[Saved entries]
----
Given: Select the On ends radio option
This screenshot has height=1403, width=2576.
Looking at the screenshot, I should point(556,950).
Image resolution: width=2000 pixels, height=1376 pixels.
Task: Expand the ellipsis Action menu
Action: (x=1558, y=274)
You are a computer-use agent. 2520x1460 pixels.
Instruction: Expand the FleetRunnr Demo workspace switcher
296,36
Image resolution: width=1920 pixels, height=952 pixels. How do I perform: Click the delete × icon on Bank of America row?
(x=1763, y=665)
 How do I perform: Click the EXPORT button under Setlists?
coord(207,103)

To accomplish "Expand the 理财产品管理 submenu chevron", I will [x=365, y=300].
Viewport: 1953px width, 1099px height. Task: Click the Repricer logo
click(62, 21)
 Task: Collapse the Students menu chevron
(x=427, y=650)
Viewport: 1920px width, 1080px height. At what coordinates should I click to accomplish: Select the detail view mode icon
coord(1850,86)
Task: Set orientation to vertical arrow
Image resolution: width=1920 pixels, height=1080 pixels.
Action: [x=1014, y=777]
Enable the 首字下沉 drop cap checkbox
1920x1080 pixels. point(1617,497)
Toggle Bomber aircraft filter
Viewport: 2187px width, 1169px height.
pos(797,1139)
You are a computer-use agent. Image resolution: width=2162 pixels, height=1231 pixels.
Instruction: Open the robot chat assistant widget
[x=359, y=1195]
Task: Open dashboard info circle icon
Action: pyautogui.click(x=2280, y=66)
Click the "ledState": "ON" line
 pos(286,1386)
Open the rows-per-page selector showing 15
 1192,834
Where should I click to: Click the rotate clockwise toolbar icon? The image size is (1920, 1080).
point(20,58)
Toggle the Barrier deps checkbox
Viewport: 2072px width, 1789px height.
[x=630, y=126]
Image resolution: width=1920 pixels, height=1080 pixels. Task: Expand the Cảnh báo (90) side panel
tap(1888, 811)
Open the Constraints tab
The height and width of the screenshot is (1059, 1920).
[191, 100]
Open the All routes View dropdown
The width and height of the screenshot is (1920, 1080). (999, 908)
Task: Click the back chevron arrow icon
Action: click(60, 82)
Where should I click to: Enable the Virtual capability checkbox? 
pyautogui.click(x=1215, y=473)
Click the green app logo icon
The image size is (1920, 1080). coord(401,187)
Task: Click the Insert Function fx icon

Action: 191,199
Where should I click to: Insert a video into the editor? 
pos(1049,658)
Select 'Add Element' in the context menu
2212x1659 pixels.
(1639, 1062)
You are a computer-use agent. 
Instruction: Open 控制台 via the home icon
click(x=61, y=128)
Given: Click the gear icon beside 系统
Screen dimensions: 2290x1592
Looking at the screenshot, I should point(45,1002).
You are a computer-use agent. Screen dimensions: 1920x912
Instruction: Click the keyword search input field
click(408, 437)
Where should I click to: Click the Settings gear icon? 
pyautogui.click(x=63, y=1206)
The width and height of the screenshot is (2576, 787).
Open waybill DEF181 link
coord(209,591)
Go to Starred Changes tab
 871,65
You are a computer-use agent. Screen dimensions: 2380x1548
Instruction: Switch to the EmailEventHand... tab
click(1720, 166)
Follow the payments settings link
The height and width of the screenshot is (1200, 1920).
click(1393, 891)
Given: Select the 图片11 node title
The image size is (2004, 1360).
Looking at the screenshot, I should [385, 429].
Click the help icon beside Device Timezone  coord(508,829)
----
• [What to work on] Above are the entries; copy every line among them that contains the word "computer".

• [Solution to this problem]
You are a computer-use agent. 2520x1460 pixels.
You are a computer-use agent. Image resolution: width=2162 pixels, height=1231 pixels.
You are a computer-use agent. 
You are a computer-use agent. Screen dimensions: 1920x912
You are a computer-use agent. Screen dimensions: 2380x1548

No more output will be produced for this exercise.